▸ **Instructions for the task**:
Each line in the data holding "agent" should be listed.

[Collected data]
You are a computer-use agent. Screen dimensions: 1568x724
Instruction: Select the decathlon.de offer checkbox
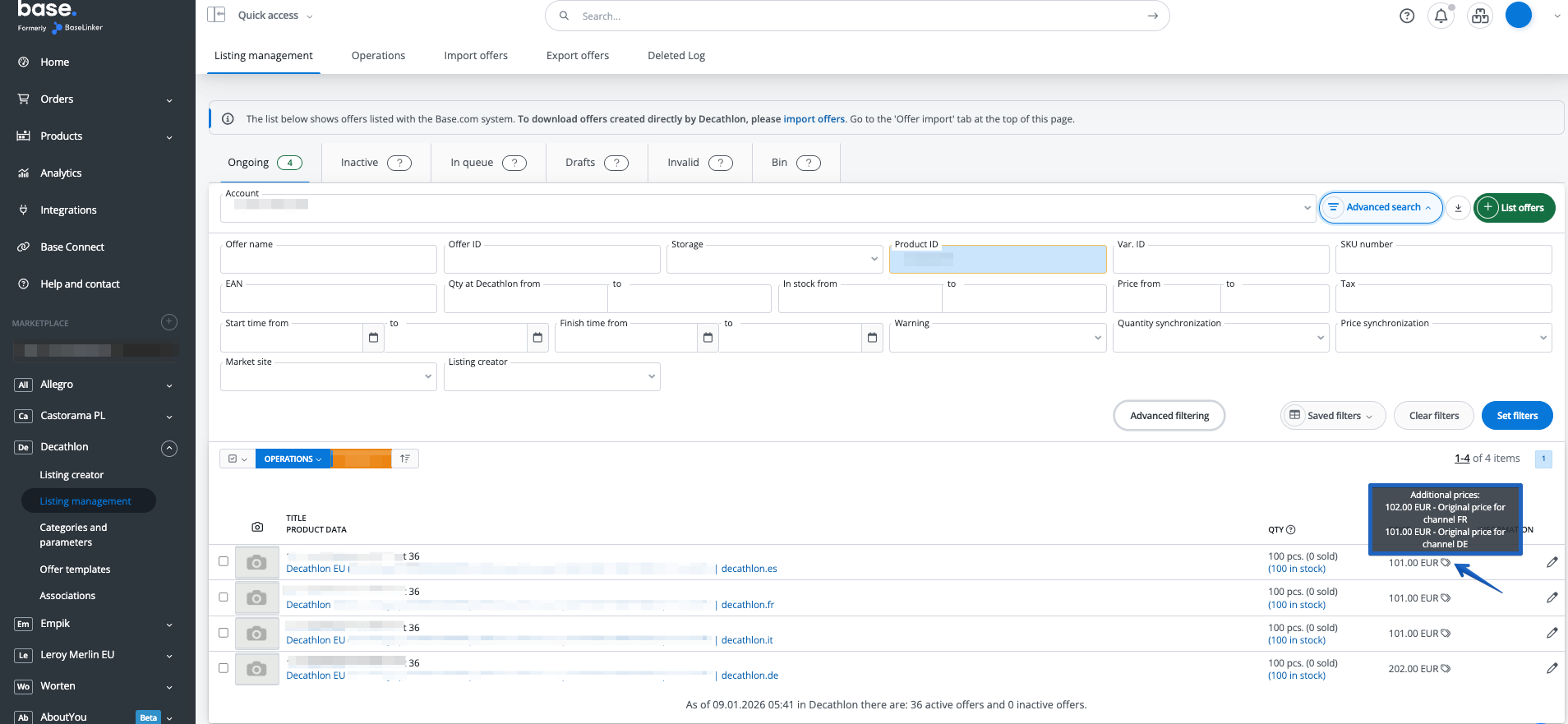(224, 668)
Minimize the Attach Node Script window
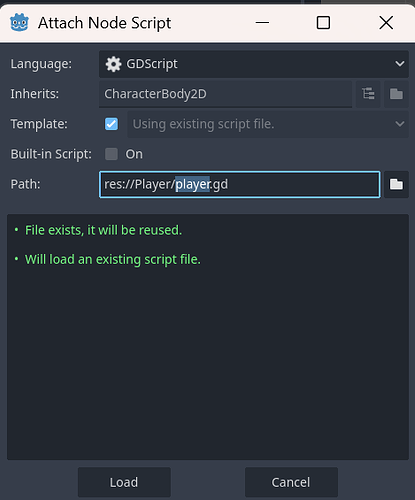 [x=262, y=23]
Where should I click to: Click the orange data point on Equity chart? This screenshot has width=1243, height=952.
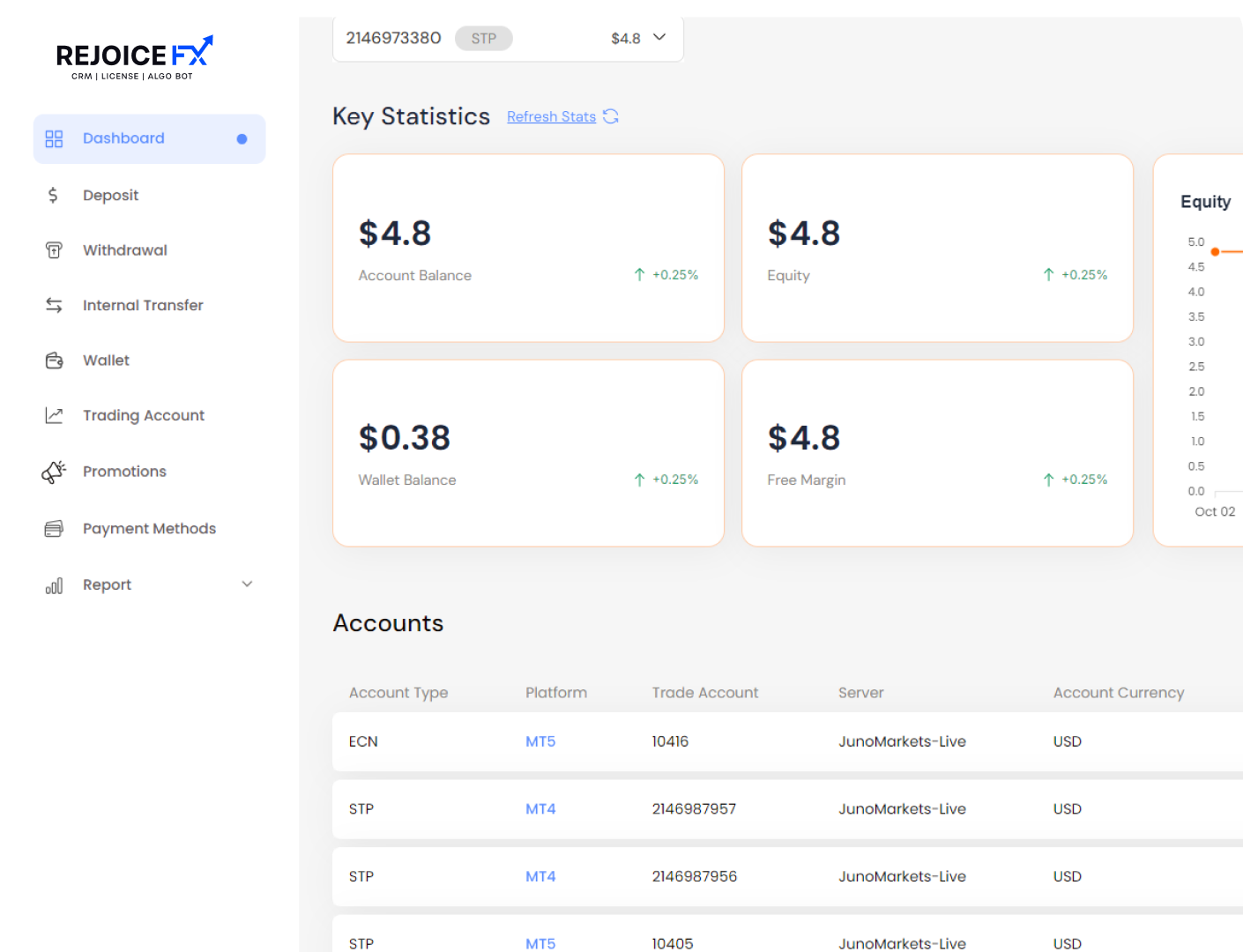pyautogui.click(x=1215, y=252)
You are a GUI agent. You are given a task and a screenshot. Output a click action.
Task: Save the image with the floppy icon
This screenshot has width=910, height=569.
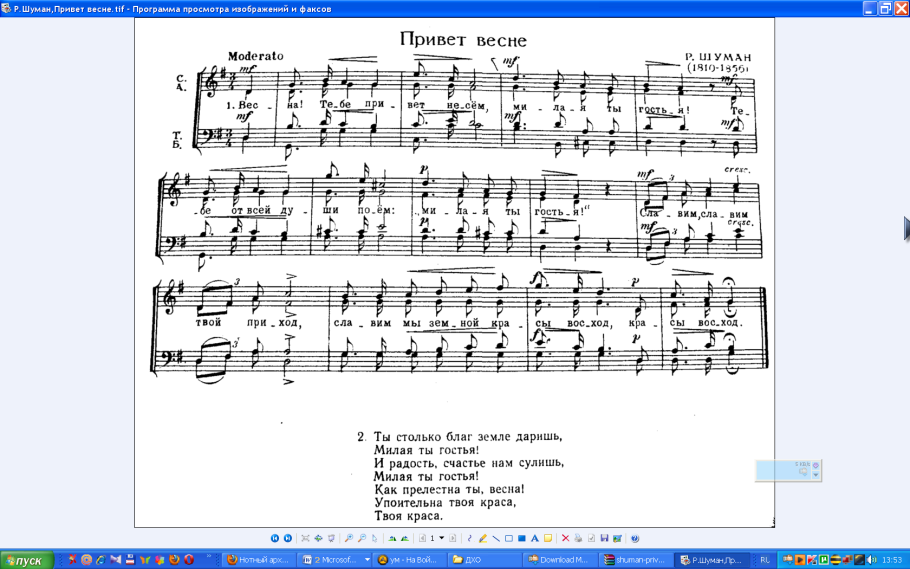pos(604,538)
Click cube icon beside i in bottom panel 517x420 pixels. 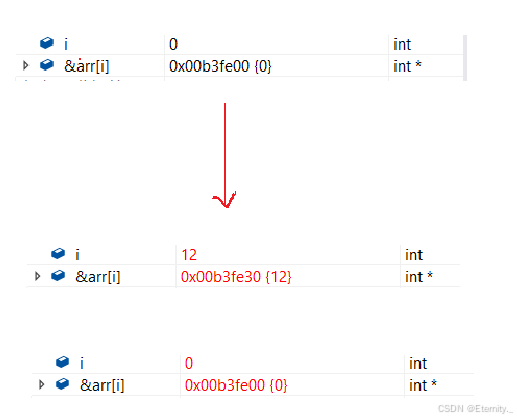click(62, 362)
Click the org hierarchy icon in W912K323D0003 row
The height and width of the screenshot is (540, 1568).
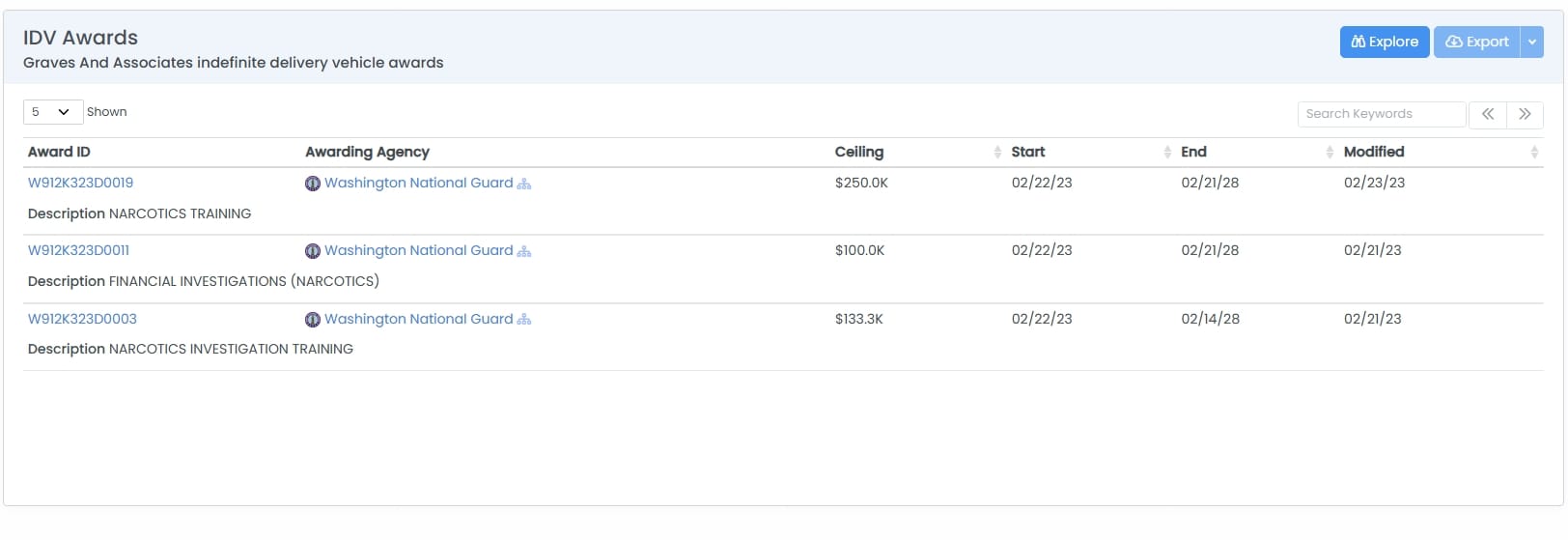(524, 320)
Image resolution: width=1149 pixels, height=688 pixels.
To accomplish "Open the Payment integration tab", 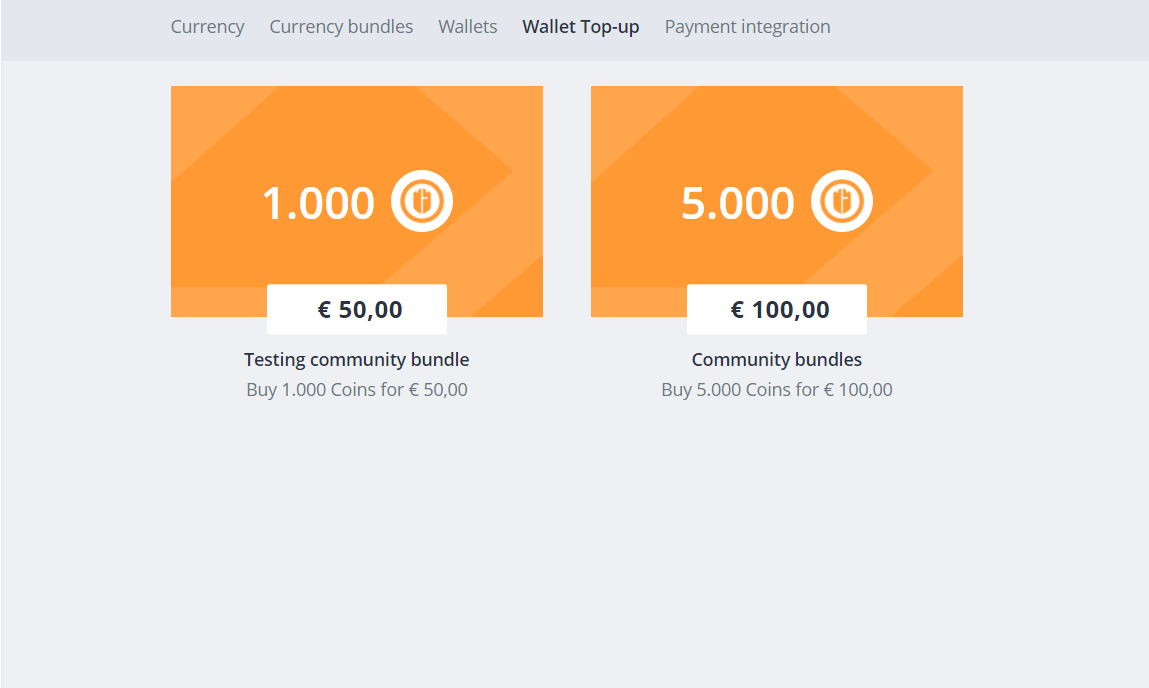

▸ **Solution to this exercise**:
You are a computer-use agent. Screen dimensions: 1568x724
You are a GUI agent. You are given a task and a screenshot. Output a click action.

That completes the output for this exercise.